### Data for analysis:
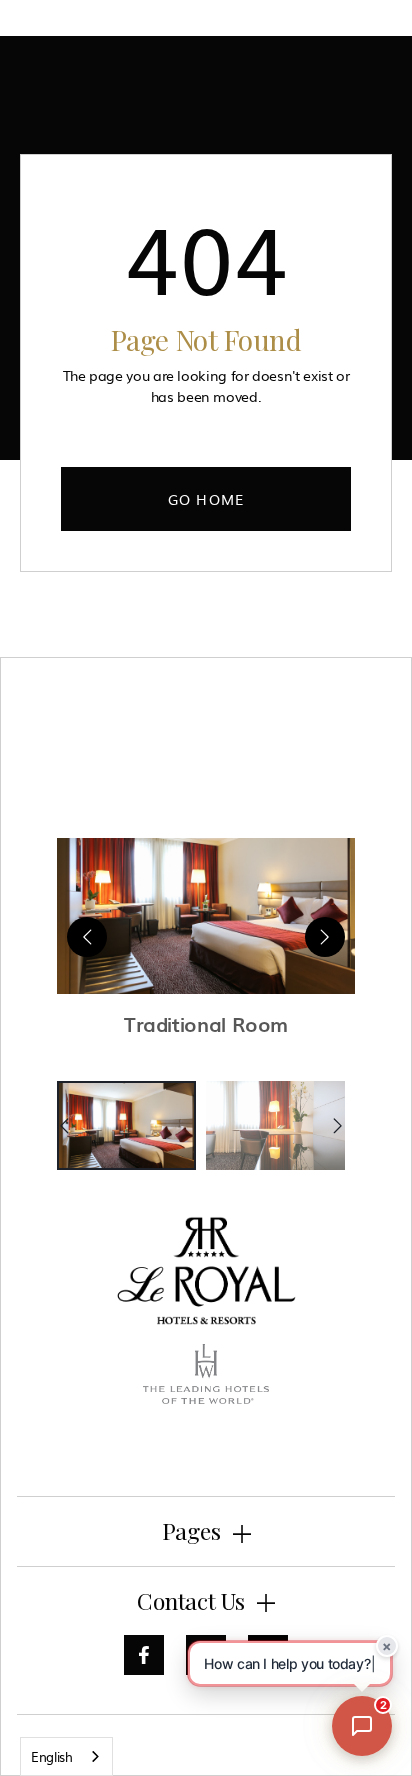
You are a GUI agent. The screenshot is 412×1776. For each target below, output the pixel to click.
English (51, 1756)
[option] (126, 1125)
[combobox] (66, 1756)
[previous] (87, 937)
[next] (325, 937)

### Description of the task:
Write out the entries word for word. Skip the pictures.

### Task response:
You are a GUI agent. The screenshot is 412×1776. For each target below, output the pixel to click.
English (51, 1756)
[option] (126, 1125)
[combobox] (66, 1756)
[previous] (87, 937)
[next] (325, 937)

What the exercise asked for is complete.